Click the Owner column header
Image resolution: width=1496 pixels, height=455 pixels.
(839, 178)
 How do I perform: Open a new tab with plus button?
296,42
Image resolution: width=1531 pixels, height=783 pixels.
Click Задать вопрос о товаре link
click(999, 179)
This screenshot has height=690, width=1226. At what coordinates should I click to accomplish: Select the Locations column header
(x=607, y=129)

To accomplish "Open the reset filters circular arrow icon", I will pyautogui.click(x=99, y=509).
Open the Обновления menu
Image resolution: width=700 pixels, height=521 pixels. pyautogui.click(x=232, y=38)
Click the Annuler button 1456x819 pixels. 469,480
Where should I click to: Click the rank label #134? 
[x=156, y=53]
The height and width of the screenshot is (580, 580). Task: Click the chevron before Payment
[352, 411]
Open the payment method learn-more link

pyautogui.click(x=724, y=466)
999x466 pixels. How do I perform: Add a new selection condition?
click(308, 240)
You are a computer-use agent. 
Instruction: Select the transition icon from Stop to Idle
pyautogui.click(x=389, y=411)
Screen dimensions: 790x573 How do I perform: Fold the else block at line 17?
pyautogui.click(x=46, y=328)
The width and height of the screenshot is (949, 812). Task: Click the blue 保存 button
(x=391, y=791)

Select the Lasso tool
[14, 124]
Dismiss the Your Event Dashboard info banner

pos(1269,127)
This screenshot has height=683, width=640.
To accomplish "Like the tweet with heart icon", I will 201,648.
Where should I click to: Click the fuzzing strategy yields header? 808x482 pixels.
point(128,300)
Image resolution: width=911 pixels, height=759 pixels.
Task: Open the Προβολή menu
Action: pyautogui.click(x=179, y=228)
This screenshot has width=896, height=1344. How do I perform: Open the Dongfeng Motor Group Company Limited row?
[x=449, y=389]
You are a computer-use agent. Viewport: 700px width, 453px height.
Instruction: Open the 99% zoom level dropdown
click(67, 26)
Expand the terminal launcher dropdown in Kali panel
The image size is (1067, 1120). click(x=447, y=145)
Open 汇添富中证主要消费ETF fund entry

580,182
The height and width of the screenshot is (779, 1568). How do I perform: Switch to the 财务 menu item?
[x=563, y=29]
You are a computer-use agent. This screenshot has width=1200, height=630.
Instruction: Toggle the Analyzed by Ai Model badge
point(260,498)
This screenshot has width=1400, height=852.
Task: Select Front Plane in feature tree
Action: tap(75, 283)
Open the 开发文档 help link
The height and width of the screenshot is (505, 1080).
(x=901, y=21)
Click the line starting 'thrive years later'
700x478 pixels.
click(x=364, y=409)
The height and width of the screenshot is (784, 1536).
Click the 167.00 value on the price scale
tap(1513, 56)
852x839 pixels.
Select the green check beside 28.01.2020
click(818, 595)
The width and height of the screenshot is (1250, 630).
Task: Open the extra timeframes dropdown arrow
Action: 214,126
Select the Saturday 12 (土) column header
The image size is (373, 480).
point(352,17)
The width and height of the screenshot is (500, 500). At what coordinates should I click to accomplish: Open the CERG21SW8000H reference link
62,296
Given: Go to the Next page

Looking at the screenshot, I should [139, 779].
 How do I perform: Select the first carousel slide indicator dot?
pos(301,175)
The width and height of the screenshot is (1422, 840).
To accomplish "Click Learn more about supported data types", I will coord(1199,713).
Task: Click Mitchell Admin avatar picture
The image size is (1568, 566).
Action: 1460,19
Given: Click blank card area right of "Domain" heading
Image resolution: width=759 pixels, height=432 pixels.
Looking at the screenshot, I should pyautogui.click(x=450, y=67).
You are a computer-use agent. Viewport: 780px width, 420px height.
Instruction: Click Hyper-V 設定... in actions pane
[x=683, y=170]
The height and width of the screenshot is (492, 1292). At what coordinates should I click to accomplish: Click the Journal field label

→ **WHAT IS NEEDED**:
Convert every line of the records above into a JSON array of strings, one string per line, with blank lines left out.

→ **RESPONSE FOR THIS EXERCISE**:
[
  "Click the Owner column header",
  "Image resolution: width=1496 pixels, height=455 pixels.",
  "(839, 178)",
  " How do I perform: Open a new tab with plus button?",
  "296,42",
  "Image resolution: width=1531 pixels, height=783 pixels.",
  "Click Задать вопрос о товаре link",
  "click(999, 179)",
  "This screenshot has height=690, width=1226. At what coordinates should I click to accomplish: Select the Locations column header",
  "(x=607, y=129)",
  "To accomplish \"Open the reset filters circular arrow icon\", I will pyautogui.click(x=99, y=509).",
  "Open the Обновления menu",
  "Image resolution: width=700 pixels, height=521 pixels. pyautogui.click(x=232, y=38)",
  "Click the Annuler button 1456x819 pixels. 469,480",
  "Where should I click to: Click the rank label #134? ",
  "[x=156, y=53]",
  "The height and width of the screenshot is (580, 580). Task: Click the chevron before Payment",
  "[352, 411]",
  "Open the payment method learn-more link",
  "pyautogui.click(x=724, y=466)",
  "999x466 pixels. How do I perform: Add a new selection condition?",
  "click(308, 240)",
  "You are a computer-use agent. ",
  "Instruction: Select the transition icon from Stop to Idle",
  "pyautogui.click(x=389, y=411)",
  "Screen dimensions: 790x573 How do I perform: Fold the else block at line 17?",
  "pyautogui.click(x=46, y=328)",
  "The width and height of the screenshot is (949, 812). Task: Click the blue 保存 button",
  "(x=391, y=791)",
  "Select the Lasso tool",
  "[14, 124]",
  "Dismiss the Your Event Dashboard info banner",
  "pos(1269,127)",
  "This screenshot has height=683, width=640.",
  "To accomplish \"Like the tweet with heart icon\", I will 201,648.",
  "Where should I click to: Click the fuzzing strategy yields header? 808x482 pixels.",
  "point(128,300)",
  "Image resolution: width=911 pixels, height=759 pixels.",
  "Task: Open the Προβολή menu",
  "Action: pyautogui.click(x=179, y=228)",
  "This screenshot has width=896, height=1344. How do I perform: Open the Dongfeng Motor Group Company Limited row?",
  "[x=449, y=389]",
  "You are a computer-use agent. Viewport: 700px width, 453px height.",
  "Instruction: Open the 99% zoom level dropdown",
  "click(67, 26)",
  "Expand the terminal launcher dropdown in Kali panel",
  "The image size is (1067, 1120). click(x=447, y=145)",
  "Open 汇添富中证主要消费ETF fund entry",
  "580,182",
  "The height and width of the screenshot is (779, 1568). How do I perform: Switch to the 财务 menu item?",
  "[x=563, y=29]",
  "You are a computer-use agent. This screenshot has width=1200, height=630.",
  "Instruction: Toggle the Analyzed by Ai Model badge",
  "point(260,498)",
  "This screenshot has width=1400, height=852.",
  "Task: Select Front Plane in feature tree",
  "Action: tap(75, 283)",
  "Open the 开发文档 help link",
  "The height and width of the screenshot is (505, 1080).",
  "(x=901, y=21)",
  "Click the line starting 'thrive years later'",
  "700x478 pixels.",
  "click(x=364, y=409)",
  "The height and width of the screenshot is (784, 1536).",
  "Click the 167.00 value on the price scale",
  "tap(1513, 56)",
  "852x839 pixels.",
  "Select the green check beside 28.01.2020",
  "click(818, 595)",
  "The width and height of the screenshot is (1250, 630).",
  "Task: Open the extra timeframes dropdown arrow",
  "Action: 214,126",
  "Select the Saturday 12 (土) column header",
  "The image size is (373, 480).",
  "point(352,17)",
  "The width and height of the screenshot is (500, 500). At what coordinates should I click to accomplish: Open the CERG21SW8000H reference link",
  "62,296",
  "Given: Go to the Next page",
  "Looking at the screenshot, I should [139, 779].",
  " How do I perform: Select the first carousel slide indicator dot?",
  "pos(301,175)",
  "The width and height of the screenshot is (1422, 840).",
  "To accomplish \"Click Learn more about supported data types\", I will coord(1199,713).",
  "Task: Click Mitchell Admin avatar picture",
  "The image size is (1568, 566).",
  "Action: 1460,19",
  "Given: Click blank card area right of \"Domain\" heading",
  "Image resolution: width=759 pixels, height=432 pixels.",
  "Looking at the screenshot, I should pyautogui.click(x=450, y=67).",
  "You are a computer-use agent. Viewport: 780px width, 420px height.",
  "Instruction: Click Hyper-V 設定... in actions pane",
  "[x=683, y=170]",
  "The height and width of the screenshot is (492, 1292). At what coordinates should I click to accomplish: Click the Journal field label"
]